Sarawak Finalising Teen Vaccination, Under-18s Form 29% Of Covid-19 Cases

Sarawak reported 2,278 Covid-19 cases among children aged below 18 from August 1-12, comprising 29% of 7,875 total infections in that period.

KUALA LUMPUR, August 18 — The Sarawak state government is finalising the rollout of Covid-19 vaccines for adolescents, likely to be implemented in two stages beginning with 15- to 17-year-olds.

Sarawak Local Government and Housing Minister Dr Sim Kui Hian said yesterday that 2,278, or about 29 per cent, of 7,875 Covid-19 cases reported in the first 12 days of August were aged below 18 years: 832 cases (aged below six years), 773 cases (aged seven to 12 years), and 673 cases (aged 13 to 17 years).

“Children and teenagers may be mild severity but as Covid-19 is only 18 months old, there is still a lot of unknown with Long Covid syndrome and paediatric inflammatory multisystem syndrome (PIMS),” said Dr Sim.  

“They have another 70-80 years of life left to live and more medical-social research needs to be done as cohort for many more years to come.”

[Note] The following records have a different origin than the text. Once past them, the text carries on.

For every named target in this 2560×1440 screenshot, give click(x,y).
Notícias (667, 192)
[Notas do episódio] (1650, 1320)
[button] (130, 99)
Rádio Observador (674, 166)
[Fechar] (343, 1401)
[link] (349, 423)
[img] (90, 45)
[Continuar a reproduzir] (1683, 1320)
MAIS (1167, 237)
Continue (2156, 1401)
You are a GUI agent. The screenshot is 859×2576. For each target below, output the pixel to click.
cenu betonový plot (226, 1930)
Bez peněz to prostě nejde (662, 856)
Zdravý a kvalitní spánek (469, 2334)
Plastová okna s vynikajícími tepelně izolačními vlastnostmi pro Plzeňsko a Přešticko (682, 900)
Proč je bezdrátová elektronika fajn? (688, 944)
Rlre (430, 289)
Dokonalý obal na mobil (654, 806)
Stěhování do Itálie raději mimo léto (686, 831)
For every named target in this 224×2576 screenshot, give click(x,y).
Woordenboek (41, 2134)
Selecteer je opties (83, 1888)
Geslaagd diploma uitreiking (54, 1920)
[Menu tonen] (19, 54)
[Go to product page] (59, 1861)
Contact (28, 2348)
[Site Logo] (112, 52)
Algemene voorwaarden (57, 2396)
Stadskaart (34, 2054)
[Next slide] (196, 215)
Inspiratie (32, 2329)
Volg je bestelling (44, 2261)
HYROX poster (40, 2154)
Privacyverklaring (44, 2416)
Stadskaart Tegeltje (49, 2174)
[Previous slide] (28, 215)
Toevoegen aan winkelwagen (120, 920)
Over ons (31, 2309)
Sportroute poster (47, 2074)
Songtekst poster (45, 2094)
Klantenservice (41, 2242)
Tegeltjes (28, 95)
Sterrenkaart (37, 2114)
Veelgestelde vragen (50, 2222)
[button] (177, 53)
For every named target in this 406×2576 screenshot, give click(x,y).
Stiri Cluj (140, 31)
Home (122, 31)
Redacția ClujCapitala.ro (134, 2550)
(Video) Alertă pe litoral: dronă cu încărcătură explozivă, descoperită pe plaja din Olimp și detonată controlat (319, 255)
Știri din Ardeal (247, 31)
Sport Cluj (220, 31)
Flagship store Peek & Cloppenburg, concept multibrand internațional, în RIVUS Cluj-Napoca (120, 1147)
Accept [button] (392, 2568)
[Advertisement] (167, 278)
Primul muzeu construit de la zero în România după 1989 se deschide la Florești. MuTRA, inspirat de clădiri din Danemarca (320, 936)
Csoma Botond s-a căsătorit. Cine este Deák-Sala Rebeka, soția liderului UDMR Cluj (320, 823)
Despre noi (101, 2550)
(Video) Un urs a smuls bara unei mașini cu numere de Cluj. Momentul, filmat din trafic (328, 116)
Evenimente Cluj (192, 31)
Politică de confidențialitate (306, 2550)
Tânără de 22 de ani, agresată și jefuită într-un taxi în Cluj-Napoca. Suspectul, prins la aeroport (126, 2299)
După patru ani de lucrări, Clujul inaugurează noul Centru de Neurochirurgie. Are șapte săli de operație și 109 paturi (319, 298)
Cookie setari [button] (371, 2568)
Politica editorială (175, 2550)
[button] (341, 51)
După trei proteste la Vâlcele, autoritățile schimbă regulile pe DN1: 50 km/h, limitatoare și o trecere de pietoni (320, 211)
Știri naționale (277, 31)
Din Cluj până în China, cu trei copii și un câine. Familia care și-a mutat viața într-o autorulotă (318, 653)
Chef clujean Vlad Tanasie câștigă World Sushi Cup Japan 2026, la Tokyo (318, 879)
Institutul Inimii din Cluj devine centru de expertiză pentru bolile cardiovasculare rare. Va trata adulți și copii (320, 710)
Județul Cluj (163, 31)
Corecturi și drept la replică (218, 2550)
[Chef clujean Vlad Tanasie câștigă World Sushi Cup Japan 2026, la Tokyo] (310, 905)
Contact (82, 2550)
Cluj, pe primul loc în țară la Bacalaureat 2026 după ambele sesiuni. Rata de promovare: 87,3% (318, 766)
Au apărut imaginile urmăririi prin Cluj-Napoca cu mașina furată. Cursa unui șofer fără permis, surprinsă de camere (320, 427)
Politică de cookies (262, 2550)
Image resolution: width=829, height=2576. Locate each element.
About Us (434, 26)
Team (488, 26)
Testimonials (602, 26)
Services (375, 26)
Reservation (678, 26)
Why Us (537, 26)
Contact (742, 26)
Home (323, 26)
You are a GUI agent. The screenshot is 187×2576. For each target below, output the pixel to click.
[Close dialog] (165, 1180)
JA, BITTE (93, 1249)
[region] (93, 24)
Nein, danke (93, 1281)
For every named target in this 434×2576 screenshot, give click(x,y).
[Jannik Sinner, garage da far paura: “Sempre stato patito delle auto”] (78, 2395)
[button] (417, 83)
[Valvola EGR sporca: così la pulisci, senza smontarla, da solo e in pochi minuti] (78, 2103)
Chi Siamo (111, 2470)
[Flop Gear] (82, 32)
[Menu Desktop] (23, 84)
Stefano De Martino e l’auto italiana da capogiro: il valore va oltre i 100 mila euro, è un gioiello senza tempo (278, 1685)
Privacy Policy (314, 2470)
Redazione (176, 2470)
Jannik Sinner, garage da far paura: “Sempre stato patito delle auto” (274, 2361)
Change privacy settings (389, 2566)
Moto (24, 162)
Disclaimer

The National Pharmaceutical Regulatory Agency (NPRA) approved last June Pfizer-BioNTech’s coronavirus vaccine for use in children aged 12 years and above.

According to Dr Sim, there are about 240,000 Sarawakians aged 12 to 17 years. The state’s coronavirus vaccination programme for teenagers will be managed by the education and health departments together with the state government.

Sarawak is nearing vaccination coverage of adults, as 89 per cent of its population aged 18 and above have received at least one dose, including 82 per cent fully vaccinated.

Former Vaccine Minister Khairy Jamaluddin announced last August 13 that Covid-19 jabs would be offered to all children aged 12 to 17 starting next month in two phases: those with underlying medical conditions will be inoculated first, followed by healthy individuals from older to younger.

Schools are due to reopen from October 3. 

On a national scale, only about 49 per cent of Malaysia’s adult population have been fully inoculated, amid rising Covid-19 outbreaks throughout the country that hit states with low vaccination coverage particularly hard. Older adults are more likely to get severe disease and die from Covid-19.